Exercise materials:
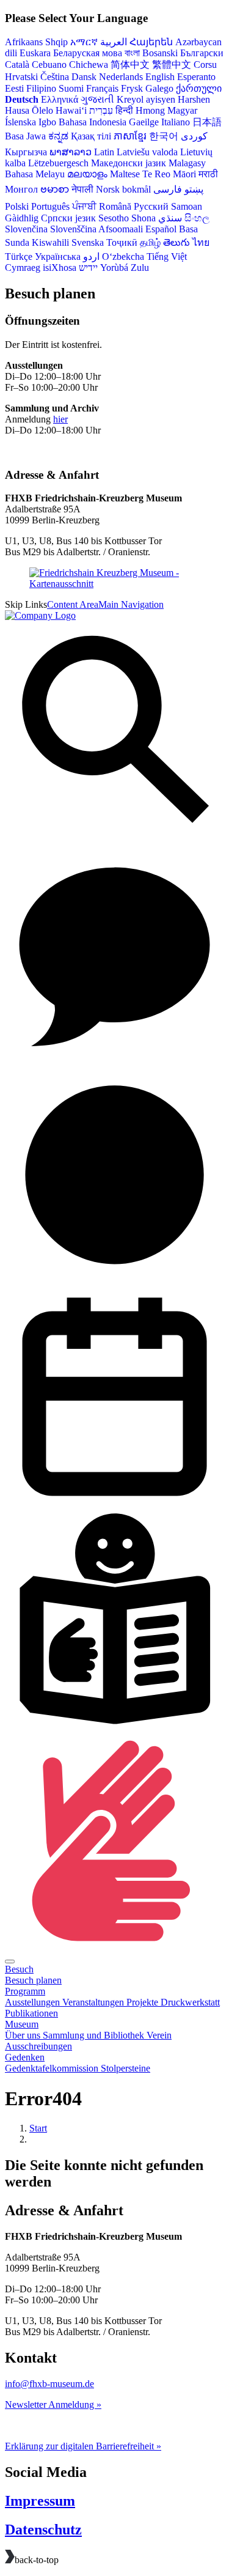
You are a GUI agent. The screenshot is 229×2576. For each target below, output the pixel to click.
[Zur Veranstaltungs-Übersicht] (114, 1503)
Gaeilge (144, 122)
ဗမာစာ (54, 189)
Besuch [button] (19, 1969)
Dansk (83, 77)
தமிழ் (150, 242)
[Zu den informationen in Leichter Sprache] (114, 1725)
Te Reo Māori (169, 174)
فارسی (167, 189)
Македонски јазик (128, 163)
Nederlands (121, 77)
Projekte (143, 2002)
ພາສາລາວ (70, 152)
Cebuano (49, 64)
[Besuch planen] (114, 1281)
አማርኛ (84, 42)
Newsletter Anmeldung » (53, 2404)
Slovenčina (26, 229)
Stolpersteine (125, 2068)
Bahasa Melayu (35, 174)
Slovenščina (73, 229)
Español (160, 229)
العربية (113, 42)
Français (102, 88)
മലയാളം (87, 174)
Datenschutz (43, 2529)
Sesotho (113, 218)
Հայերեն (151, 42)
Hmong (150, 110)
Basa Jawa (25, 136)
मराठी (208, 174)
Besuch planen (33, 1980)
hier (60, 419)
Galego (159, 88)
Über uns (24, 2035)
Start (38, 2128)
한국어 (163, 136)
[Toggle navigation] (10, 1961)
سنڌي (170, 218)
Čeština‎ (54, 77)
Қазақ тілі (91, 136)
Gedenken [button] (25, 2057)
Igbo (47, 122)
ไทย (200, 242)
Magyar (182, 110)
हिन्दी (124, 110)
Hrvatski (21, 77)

Problem to solve: Transcribe the complete set of entries verbatim. No pictures belong in the copy.

Written solution:
You are a GUI agent. The screenshot is 229×2576. For each target below, output the pixel to click.
[Zur Veranstaltungs-Übersicht] (114, 1503)
Gaeilge (144, 122)
ဗမာစာ (54, 189)
Besuch [button] (19, 1969)
Dansk (83, 77)
தமிழ் (150, 242)
[Zu den informationen in Leichter Sprache] (114, 1725)
Te Reo Māori (169, 174)
فارسی (167, 189)
Македонски јазик (128, 163)
Nederlands (121, 77)
Projekte (143, 2002)
ພາສາລາວ (70, 152)
Cebuano (49, 64)
[Besuch planen] (114, 1281)
አማርኛ (84, 42)
Newsletter Anmeldung » (53, 2404)
Slovenčina (26, 229)
Stolpersteine (125, 2068)
Bahasa Melayu (35, 174)
Slovenščina (73, 229)
Español (160, 229)
العربية (113, 42)
Français (102, 88)
മലയാളം (87, 174)
Datenschutz (43, 2529)
Sesotho (113, 218)
Հայերեն (151, 42)
Hmong (150, 110)
Basa Jawa (25, 136)
मराठी (208, 174)
Besuch planen (33, 1980)
hier (60, 419)
Galego (159, 88)
Über uns (24, 2035)
Start (38, 2128)
한국어 (163, 136)
[Toggle navigation] (10, 1961)
سنڌي (170, 218)
Čeština‎ (54, 77)
Қазақ тілі (91, 136)
Gedenken [button] (25, 2057)
Igbo (47, 122)
ไทย (200, 242)
Magyar (182, 110)
हिन्दी (124, 110)
Hrvatski (21, 77)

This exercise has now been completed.